Menarilah….haaa…haaa…
Nyayikan apa yang kau rasakan
Rasakan apa yang kau nyanyikan
Nyanyikan apa yang kau rasakan
Rasakan

Dan bernyayilah
Senandungkan suara isi hati
Bila kau terluka
Dengarkan alunan lagu
Yang mampu menyembuhkan lara hati
Warnai hidupmu kembali
Bernyanyilah….haaa…haaaa….
Zian dan Marsel bernyanyi lepas mengikuti iringan lagu yang mereka putar entah sudah berapa kali via Youtube tersebut.
***
Zian mengaktifkan Smartphone nya dan mencari nama di kontak untuk ia hubungi, searching name contact berhenti di nama Fitri dan panggilan keluar dimulai. Zian menghela nafas, menenangkan dan meyakinkan diri.

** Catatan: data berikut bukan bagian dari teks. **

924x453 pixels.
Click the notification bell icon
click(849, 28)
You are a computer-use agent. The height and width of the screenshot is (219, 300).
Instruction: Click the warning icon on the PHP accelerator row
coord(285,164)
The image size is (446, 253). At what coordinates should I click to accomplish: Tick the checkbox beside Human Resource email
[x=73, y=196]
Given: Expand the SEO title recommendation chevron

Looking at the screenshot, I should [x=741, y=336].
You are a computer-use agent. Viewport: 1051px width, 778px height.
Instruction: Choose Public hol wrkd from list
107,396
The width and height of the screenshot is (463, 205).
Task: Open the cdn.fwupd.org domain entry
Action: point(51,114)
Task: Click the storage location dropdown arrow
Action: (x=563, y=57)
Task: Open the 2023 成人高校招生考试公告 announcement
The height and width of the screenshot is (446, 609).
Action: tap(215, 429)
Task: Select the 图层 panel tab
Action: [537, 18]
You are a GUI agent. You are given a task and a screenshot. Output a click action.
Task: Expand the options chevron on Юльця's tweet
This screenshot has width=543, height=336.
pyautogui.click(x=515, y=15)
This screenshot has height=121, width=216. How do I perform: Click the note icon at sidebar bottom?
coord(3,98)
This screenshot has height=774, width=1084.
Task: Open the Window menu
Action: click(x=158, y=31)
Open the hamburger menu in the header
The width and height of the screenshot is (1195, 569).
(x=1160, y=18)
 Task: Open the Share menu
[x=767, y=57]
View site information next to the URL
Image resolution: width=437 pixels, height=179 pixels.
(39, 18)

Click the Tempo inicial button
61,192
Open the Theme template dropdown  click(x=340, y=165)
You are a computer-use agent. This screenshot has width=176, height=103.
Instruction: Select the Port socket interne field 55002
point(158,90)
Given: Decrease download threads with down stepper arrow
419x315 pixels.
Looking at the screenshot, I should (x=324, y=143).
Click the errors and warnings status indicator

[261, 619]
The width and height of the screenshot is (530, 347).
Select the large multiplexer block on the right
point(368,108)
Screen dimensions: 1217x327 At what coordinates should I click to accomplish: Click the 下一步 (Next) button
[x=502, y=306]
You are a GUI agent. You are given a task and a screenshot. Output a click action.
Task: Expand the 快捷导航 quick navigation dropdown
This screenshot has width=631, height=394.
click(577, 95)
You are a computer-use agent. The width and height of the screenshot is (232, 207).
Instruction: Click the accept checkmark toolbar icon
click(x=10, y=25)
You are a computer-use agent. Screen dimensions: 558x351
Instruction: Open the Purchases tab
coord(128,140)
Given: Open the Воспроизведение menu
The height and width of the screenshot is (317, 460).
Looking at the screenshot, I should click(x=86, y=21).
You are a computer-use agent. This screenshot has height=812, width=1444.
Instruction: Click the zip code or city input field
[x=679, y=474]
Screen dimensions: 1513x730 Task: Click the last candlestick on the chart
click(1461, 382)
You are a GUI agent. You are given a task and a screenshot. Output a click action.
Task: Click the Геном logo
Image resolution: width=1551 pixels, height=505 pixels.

“Assalamualaikum…” sapa Zian saat nada panggilan tersambung
“Waalikumsalam…” jawab seseorang dengan suara berat di ujung telefon
“Maaf… betul ini nomor Fitria Assyfa ?” tanya Zian penuh heran
“Masa sih salah sambung” kata Zian dalam hati.
“Betul nak Zian…ini om Firman… udah diterima undangannya nak ?” Tanya ayah Fitri balik
“Oh, om Firman, maaf om, hehe, Fitrinya kemana om ?” kata Zian
“Fitri lagi sibuk siap-siap buat acara ijab kabul Ana besok, om liat nama kamu yang telfon. Jadi om langsung angkat aja, ngomong-ngomong kamu kapan nyusul sama Fitri, Ian ?, masa Fitri disalip adik kembar sendiri ?” Canda pak Firman hangat
Zian seketika tersentak, kebingungan kembali menyerangnya.
“Om, mohon maaf sebelumnya. Tapi nama mempelai di undangan…” belum selesai Zian bertanya, ayah Fitri segera memotong pembicaraan.
“Oh itu, iya. Om yang harusnya minta maaf, undangan buat kamu spesial dari Purta, baru om mau sampaikan kalau nama di undangan harusnya Fitriana Assyfa, bukan Fitria Assyfa.”